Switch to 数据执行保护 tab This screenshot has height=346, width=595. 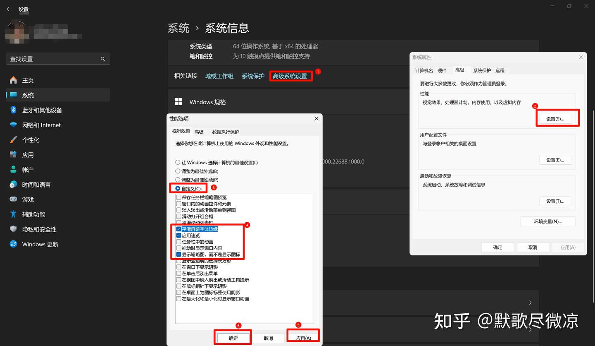pyautogui.click(x=225, y=132)
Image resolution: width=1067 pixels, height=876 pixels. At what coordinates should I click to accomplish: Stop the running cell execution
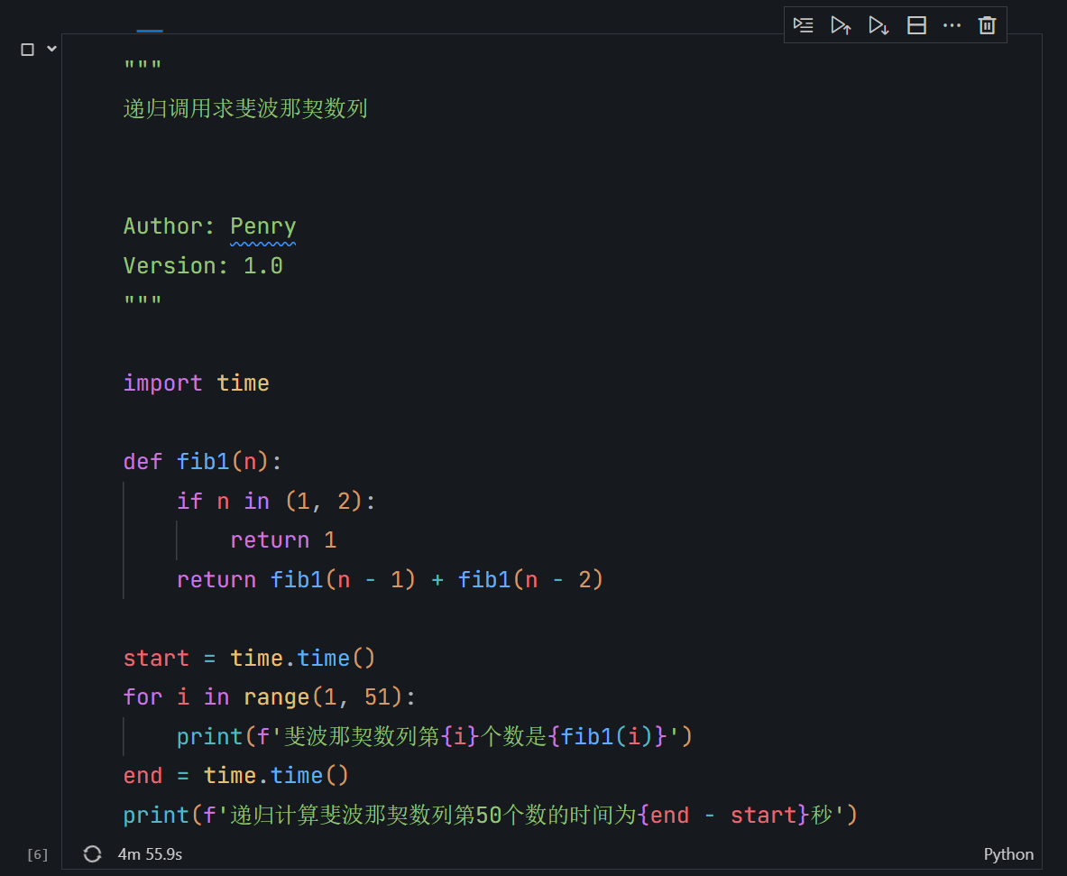[27, 50]
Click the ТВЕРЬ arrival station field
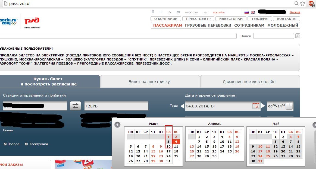Viewport: 316px width, 169px height. click(x=116, y=106)
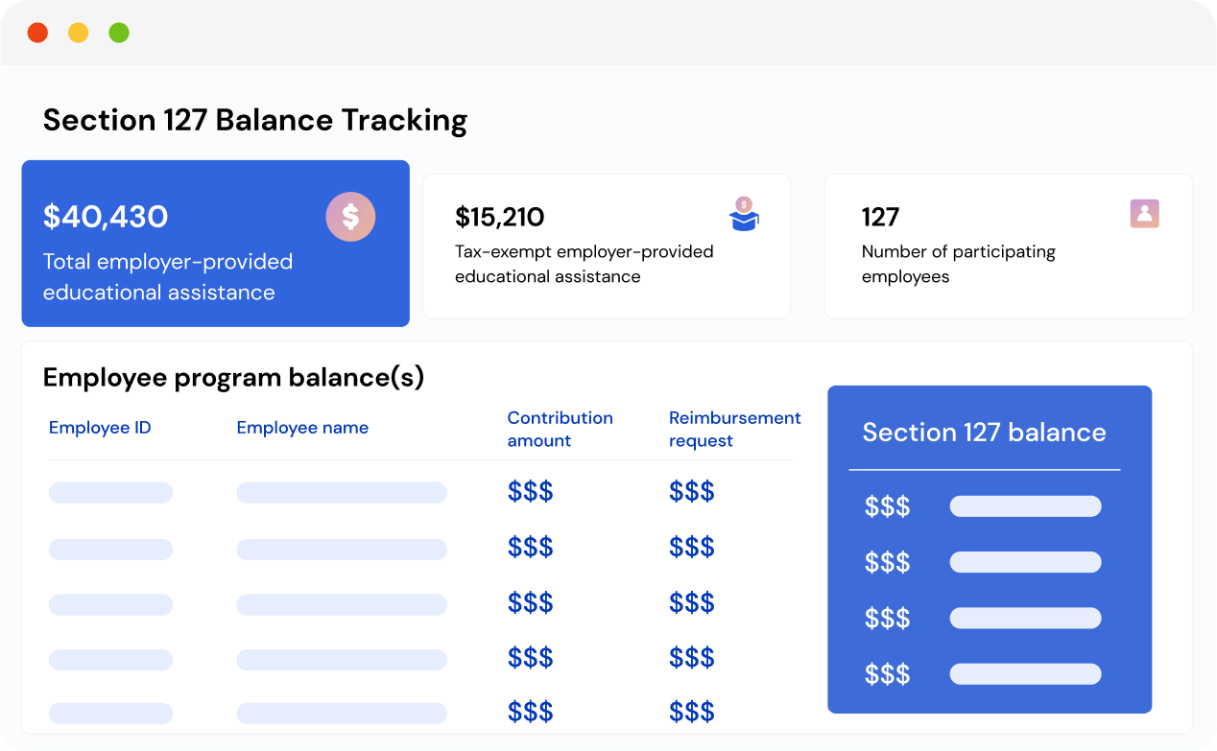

#### What you need to do
Print the lines from the one that contains "Image resolution: width=1067" through the final line of the material above, exactly and only those, with pictures left out.

#### Task solution
Image resolution: width=1067 pixels, height=876 pixels. At what coordinates should I click to accomplish: Stop the running cell execution
[27, 50]
Click the ТВЕРЬ arrival station field
Viewport: 316px width, 169px height. click(x=116, y=106)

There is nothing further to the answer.